Decisions made by Facebook’s oversight board – which is being developed – will be binding on Facebook, and cannot be overruled by Facebook or CEO Mark Zuckerberg. The company revealed further details of its oversight board on September 17.
The oversight board has been in the works since November 2018. Zuckerberg had said in February that Facebook shouldn’t have the sole power to control content on the platform. Facebook has now pledged that the oversight body will be operational by November 2020. The board will review content moderation decisions on Facebook, cases can be brought in by Facebook itself initially, and by users at a later stage.
What the board will do: Once the board is fully staffed, it will be in charge of adjudicating appeals from users whose content has been removed from Facebook’s platforms. It will also make judgements on cases referred to it by the Facebook itself. For now, the board will begin operations by hearing Facebook initiated cases, and users will be able to appeal to the board by the first half of 2020.
What content decisions will the board deal with: Facebook will refer cases that are either
- “significant” i.e. having real-world impact in terms of severity, scale and relevance to public discourse, or
- cases with “difficulty” i.e. when the content is dispute or raises questions about current policy or its enforcement.
Users can refer cases after they have directly appealed with Facebook. To submit a complaint to the board, a user must have first exhausted all direct appeals that are part of Facebook’s moderation system. Whether users could testify in person is still up for consideration by the future board.
How will the board select cases? The board will have a selection committee of five rotating members, who will select and assign cases to panels. At lease one of the five-member panel will be from the region where the case originated. It will prepare a written decision, and submit it to the full board for review. Summary about which cases were selected and which weren’t will be published in the board’s transparency report.
What’s the membership of the board like? The board will have a minimum of 11 members, and 40 members once its fully staffed. Each member will serve for a 9 years maximum, divided into three 3-year terms. Facebook will select a small group of initial members, who will then select the other members. Members’ names and moderation decisions will also be made available in a public online database.
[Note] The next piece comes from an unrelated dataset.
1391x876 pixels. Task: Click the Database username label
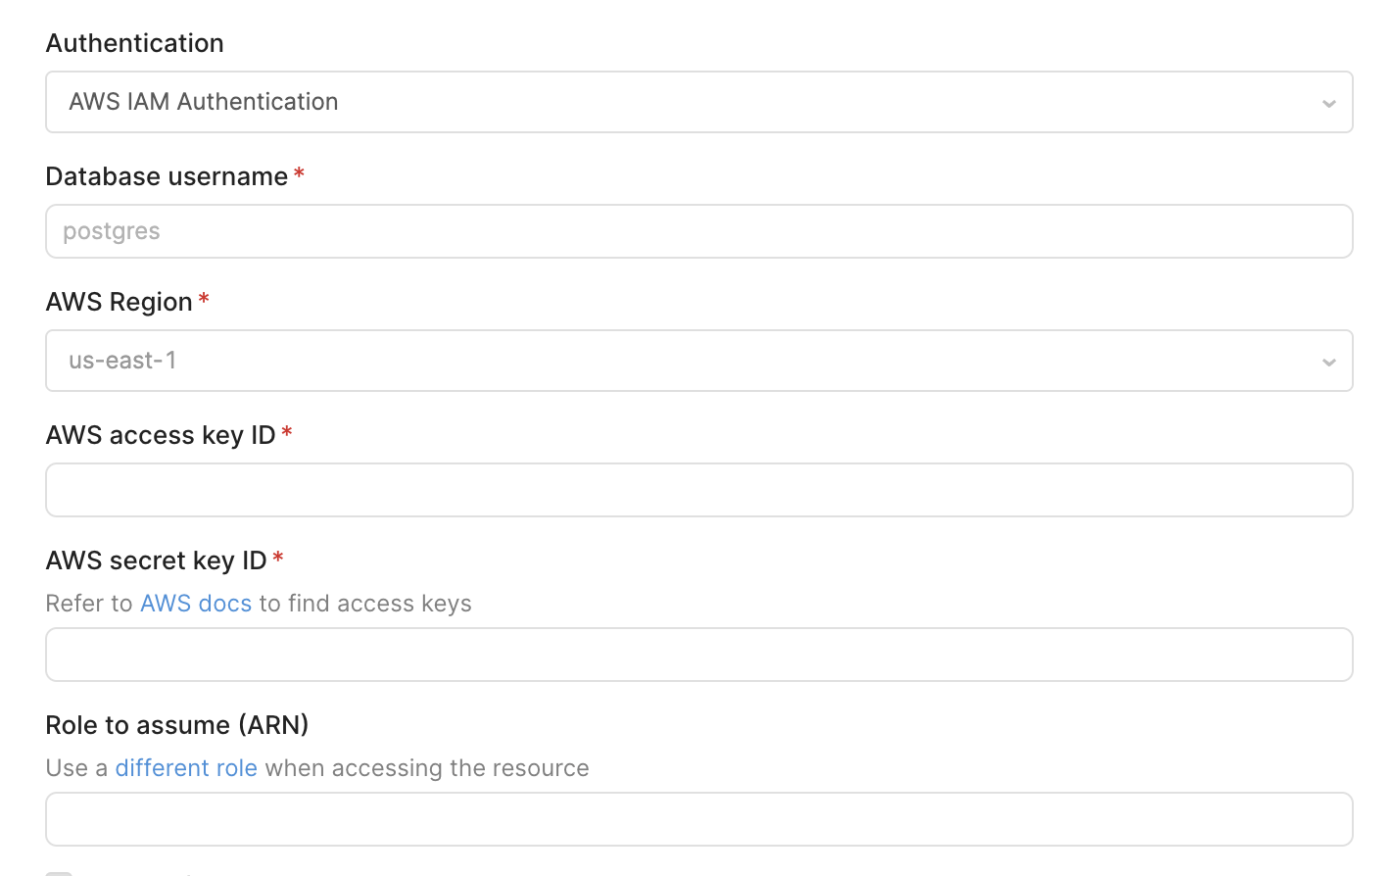[x=167, y=176]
What kind of members will the board have? Board members should be well-versed with matters relating to digital content and governance, including free expression, civic discourse, equality, safety, privacy and technology.
Facebook will screen members for conflict-of-interest: Members must not conflicts of interest that could compromise their decision-making, Facebook said. Such people would include (but isn’t limited to): a current or former Facebook employee, or their spouse; a current government official or lobbyist working on behalf of any government; a high-ranking official within a political party; or a significant shareholder of Facebook.
The oversight board will have people from varied backgrounds: Apart from having a mix of professionals, the board will have a “broad diversity” of geographic, gender, political, social and religious representation and perspectives.
What can the board ask Facebook to do? The board can request Facebook to provide information for board deliberations, interpret Facebook’s content policies and community standards, instruct Facebook to keep or remove content, instruct Facebook to uphold or reverse a designation that led to an enforcement outcome, and issue prompt written explanations of the board’s decisions.
“The board’s decisions will be binding, even if I or anyone at Facebook disagrees with it,” said Mark Zuckerberg. The panel will decide whether the content in question should be allowed or removed from Facebook, according to Facebook’s stated policies.
- The board may issue policy recommendations to Facebook, as part of its overall judgment on each individual case.
- The board can provide policy guidance, specific to a case decision or upon Facebook’s request, on Facebook’s content policies.
Facebook’s implementation of board decisions: Facebook will then implement the board’s decision, the board can also request Facebook to apply its decision to other instances or reproductions of the same content. If a board decision includes a policy recommendation, Facebook will ‘consider’ the recommendation. The board will make case information public: Each decision will be made publicly available and archived in a database of case decisions on the board’s website, subject to data and privacy restrictions.